**About this task:**
From the line with "Where should I click to: Select the link/connect" to the final line of the records, every line is to be duplicated exactly, both of those lines included.

**Dataset records:**
┄┄┄┄┄┄┄┄┄┄
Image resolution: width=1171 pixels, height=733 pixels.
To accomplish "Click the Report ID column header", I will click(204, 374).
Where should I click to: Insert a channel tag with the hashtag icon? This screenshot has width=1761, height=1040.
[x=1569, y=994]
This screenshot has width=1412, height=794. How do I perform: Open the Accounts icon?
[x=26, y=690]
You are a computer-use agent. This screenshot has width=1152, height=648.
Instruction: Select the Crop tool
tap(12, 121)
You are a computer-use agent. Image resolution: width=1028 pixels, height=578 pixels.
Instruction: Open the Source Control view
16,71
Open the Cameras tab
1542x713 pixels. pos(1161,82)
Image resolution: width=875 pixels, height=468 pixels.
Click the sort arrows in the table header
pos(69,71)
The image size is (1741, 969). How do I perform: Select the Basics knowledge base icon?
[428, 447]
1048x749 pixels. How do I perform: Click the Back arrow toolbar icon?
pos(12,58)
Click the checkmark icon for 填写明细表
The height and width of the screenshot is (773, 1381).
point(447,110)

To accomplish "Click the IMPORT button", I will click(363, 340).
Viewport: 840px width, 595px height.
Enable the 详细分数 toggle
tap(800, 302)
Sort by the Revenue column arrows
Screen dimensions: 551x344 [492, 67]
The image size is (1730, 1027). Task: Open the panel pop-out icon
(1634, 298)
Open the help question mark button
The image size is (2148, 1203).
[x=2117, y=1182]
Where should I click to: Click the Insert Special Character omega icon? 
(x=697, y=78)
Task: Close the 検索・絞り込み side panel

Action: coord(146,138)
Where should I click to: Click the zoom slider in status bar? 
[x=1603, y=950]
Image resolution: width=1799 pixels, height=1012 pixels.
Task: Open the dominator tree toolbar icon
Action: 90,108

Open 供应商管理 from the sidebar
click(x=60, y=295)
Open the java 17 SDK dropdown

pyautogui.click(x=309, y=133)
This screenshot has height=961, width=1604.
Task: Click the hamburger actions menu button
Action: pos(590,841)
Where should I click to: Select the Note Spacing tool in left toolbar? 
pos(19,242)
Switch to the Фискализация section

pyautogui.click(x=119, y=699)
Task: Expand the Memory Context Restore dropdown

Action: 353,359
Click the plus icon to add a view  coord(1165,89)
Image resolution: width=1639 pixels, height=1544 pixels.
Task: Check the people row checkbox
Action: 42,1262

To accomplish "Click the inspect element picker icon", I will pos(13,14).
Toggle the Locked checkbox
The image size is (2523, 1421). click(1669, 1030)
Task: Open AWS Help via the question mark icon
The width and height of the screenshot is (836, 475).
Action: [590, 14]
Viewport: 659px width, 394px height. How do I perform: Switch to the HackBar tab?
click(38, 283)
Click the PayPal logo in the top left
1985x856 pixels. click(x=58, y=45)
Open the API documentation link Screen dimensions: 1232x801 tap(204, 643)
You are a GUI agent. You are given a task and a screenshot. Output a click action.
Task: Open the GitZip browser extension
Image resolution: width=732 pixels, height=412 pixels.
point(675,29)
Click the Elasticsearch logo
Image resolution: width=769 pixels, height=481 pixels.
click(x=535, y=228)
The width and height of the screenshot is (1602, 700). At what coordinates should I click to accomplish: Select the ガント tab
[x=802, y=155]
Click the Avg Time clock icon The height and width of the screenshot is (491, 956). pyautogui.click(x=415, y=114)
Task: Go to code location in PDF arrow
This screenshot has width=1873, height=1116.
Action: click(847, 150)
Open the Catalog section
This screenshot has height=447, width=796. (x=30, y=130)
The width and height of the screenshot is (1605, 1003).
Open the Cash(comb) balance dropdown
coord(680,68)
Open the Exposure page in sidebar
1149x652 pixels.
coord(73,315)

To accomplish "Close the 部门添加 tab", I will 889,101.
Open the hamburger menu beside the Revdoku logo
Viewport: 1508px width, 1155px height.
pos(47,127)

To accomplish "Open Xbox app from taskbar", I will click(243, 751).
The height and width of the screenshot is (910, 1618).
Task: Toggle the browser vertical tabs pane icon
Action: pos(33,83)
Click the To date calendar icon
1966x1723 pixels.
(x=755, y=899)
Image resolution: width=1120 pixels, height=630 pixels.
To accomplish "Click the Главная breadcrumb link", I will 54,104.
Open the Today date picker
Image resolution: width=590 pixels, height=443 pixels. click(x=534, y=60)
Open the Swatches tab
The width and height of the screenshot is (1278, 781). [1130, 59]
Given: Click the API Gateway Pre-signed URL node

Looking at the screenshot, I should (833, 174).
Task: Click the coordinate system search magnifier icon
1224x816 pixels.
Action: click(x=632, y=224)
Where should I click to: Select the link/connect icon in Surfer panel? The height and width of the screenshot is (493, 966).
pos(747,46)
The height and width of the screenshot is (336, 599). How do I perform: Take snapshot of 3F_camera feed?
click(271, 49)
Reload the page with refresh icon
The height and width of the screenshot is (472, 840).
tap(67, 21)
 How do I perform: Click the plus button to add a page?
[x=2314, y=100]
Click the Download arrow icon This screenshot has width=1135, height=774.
┄┄┄┄┄┄┄┄┄┄
**Response for this exercise:**
Where should I click to: Select the link/connect icon in Surfer panel? The height and width of the screenshot is (493, 966).
pos(747,46)
The height and width of the screenshot is (336, 599). How do I perform: Take snapshot of 3F_camera feed?
click(271, 49)
Reload the page with refresh icon
The height and width of the screenshot is (472, 840).
tap(67, 21)
 How do I perform: Click the plus button to add a page?
[x=2314, y=100]
Click the Download arrow icon This screenshot has width=1135, height=774.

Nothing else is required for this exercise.